• _Task to carry out_
Each line of the records below that contains "with" needs to be copied.

Start of Task inputs

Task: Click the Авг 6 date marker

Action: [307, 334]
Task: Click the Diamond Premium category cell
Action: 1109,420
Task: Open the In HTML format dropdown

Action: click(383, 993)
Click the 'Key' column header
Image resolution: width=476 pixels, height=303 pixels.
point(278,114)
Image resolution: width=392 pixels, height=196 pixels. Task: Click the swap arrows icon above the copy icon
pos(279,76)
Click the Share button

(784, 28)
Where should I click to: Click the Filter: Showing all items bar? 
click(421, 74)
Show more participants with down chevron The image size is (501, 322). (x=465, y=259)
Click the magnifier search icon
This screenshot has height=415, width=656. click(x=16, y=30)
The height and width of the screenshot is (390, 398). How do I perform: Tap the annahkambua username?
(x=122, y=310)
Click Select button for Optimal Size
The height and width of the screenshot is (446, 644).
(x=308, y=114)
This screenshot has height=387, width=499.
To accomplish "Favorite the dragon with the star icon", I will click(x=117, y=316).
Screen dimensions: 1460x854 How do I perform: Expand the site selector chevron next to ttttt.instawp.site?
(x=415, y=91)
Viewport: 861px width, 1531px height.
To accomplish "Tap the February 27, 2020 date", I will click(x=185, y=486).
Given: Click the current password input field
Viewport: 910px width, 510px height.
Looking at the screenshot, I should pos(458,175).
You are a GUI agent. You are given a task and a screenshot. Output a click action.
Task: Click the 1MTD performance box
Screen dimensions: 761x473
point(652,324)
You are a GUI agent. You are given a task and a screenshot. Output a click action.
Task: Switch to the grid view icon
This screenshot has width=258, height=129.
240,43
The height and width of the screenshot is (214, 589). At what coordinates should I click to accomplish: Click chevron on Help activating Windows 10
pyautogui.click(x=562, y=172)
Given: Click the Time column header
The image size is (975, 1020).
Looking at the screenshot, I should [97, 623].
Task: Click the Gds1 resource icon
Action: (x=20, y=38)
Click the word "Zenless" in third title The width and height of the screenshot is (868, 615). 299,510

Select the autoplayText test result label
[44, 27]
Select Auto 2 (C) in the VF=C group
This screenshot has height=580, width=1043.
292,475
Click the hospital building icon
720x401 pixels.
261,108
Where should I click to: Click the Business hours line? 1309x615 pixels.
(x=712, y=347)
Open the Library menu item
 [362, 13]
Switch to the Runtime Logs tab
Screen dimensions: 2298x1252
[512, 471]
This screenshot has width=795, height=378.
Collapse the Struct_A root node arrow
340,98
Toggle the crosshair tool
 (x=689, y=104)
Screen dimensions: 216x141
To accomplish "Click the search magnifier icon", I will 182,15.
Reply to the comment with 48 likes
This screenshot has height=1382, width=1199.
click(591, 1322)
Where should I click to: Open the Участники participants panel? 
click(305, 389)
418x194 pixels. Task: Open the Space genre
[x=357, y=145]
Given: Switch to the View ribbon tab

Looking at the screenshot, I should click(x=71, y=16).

End of Task inputs

• _Result of this task_
Show more participants with down chevron The image size is (501, 322). (x=465, y=259)
To accomplish "Favorite the dragon with the star icon", I will click(x=117, y=316).
Reply to the comment with 48 likes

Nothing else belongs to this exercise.